そんなこんなで売り場を行ったり来たりして店員さんに顔を覚えられ、最終的に無難なハンカチとネクタイに落ち着いてしまった。ネクタイピンとかカフスボタンとか小洒落たものの方がよかったかな。
今さら悩んでも仕方ないけど……妙に緊張する。

「そんなに心配しなくても、楓様からのプレゼントでしたらなんでも喜ぶと思いますよ」

紙袋とにらめっこをしている私を生温かい眼差しで見下ろしながら大原さんは言った。

「そうかもしれませんけど、やっぱり気になるんです」
「大丈夫ですって。こんな業界ですから、普通に祝われるだけでも嬉しいですよ。むしろ若頭本人が忘れてるくらいじゃないですか?」
「それもそれで寂しいですけど……ああでもその方が気負わなくて気楽かも」
「いや、気負う必要ありませんって。なんなら、楓様からいただけるものならティッシュでも肩叩き券でもなんでも喜びますよ」
「……やっぱりそういう手作りの方がいいんでしょうか」
「そうとは言ってませんよ?」

若干どころか結構呆れられてる気がする。でも、どうしても心配になってしまうんだ。私にできることって小さいんだなと痛感する。
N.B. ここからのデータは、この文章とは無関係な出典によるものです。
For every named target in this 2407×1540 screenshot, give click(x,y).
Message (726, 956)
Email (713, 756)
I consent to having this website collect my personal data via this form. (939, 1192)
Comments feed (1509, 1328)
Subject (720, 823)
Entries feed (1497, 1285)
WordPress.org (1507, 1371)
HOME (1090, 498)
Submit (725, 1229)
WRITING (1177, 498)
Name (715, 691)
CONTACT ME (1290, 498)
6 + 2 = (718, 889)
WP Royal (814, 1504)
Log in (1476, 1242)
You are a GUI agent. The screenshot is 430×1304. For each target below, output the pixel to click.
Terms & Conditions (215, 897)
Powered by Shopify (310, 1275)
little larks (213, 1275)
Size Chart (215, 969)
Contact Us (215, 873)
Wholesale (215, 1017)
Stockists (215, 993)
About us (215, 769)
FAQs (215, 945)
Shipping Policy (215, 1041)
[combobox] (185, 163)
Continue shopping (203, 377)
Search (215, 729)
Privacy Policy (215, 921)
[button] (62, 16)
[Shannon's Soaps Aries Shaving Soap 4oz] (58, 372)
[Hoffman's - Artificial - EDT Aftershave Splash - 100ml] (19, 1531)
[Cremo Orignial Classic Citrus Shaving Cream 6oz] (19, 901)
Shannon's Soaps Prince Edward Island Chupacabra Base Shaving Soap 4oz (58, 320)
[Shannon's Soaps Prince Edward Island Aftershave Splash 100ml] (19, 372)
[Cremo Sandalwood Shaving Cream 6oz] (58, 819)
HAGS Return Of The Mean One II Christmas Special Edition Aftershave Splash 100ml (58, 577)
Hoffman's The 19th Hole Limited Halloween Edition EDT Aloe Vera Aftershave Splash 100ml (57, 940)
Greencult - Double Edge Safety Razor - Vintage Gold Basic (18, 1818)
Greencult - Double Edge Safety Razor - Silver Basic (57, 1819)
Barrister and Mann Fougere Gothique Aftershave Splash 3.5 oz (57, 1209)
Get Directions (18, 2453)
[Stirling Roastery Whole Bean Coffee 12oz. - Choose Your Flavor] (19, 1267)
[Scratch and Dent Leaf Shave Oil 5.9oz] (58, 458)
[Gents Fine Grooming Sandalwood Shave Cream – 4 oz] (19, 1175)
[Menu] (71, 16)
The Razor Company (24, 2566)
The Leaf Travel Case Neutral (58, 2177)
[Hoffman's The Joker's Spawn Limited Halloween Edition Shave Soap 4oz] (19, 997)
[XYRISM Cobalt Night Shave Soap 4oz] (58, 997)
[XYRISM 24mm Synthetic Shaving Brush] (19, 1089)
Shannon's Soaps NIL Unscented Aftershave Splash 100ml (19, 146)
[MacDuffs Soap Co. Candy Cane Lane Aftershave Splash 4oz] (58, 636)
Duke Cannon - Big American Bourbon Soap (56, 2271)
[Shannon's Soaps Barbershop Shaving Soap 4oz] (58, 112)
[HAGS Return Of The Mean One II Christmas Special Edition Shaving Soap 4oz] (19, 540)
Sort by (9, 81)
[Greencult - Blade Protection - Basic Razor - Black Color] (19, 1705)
「別にものにこだわる必要はありませんよ。楓様に何かしてもらえるだけで若頭にとっては十分なんですから」

そうは言って貰えるけど、そして実際そうなんだろうけど……

「そんなに心配でしたら今から何か買いに行きますか?若頭が戻ってくるまでまだ少々時間はありますし」
「いいかもしれないですけど、その……予算が……」

夏休みにバイトして貯めたお金だけど、ハンカチもネクタイもそれなりのを買ったら結構な額になってしまった。この水準に合わせてまた何か買おうとしたら、大幅にオーバーしてしまう。

「俺も出しますから安心してください」
「それはさすがに……組のお金でプレゼント買うっていうのはちょっと」

昌治さんたちが稼いだ?お金で昌治さんへのプレゼントを買うっておかしくないかな。でも、となると残されているのは……何か急いで作る?クッキーとかプリンとかは今から材料揃えて間に合うかわからないし、そもそもケーキは用意してあるんだよね。甘いのに甘いのは、昌治さんそこまで甘党じゃないし、むしろ辛党だもんなぁ……
今から追加できそうなもの、プレゼントっぽいもの……

「肩叩き券?」

さっきちらっと大原さんが言った、小学生が父の日に渡していそうなそれが、なんだかすごく現実的に見えてきた。
肩叩き10分の6枚綴りでいいかな。それをさらに2枚くらい?どうしよう全部一気に使われたら。3時間は私の方の肩が駄目になりそう。まあ、昌治さんはそんなことしないだろうけど。
よし、もういっそのことネタに走ってしまおう!笑われたらそれはそれでよし。反応が微妙だったら……いや、そっちは考えるのよそう。きっと何かしらの反応はしてくれるはず!

「今から作ります!」

紙とペンをください、と大原さんにお願いして、私は机に向かった。なんだか紙が肩叩き券に使うようなチープな紙じゃない気がするけど、縁に箔押しとかしてあるけど、使えと言われた以上はこれ使うしかないのかな?とりあえず今から3冊分作るんだ。頑張ろう。
そんなこんなで書き続け、2冊目が完成した。枠線引いたりちょっとしたイラスト描いてみたり、途中何度か私は今一体何をしているのかという葛藤に襲われたけど、とりあえずあと1冊。ここまできたら書き切るしかないよね!
そして3枚目の紙を手に取って線を引いていたときだった。
ずいぶん前に部屋から出ていっていた大原さんが、なにやら慌てた様子で戻ってきた。
いつもなら入りますとか言ってくれるのに、それもなくいきなり襖が開いて私はびっくりして引いていた線が斜めに入ってしまう。

「ど、どうしたんですか?」

ただ事ではなさそうだ。嫌な予感がして私は書き損じたそれをくしゃっと握る。
大原さんはよっぽど焦っているのか、冷や汗のようなものが頭を伝っていくのが見えた。

「……楓様、落ち着いて聞いてください」

大原さんはそこで一旦息を吸う。一呼吸空けて、大原さんは再び口を開いた。

「若頭の行方がわからなくなりました」

カタンと音を立てて手にしていたペンが机の上に落ちた。書き終わっていた肩叩き券にペン先が落ちて、赤いインクの線が入ってしまった。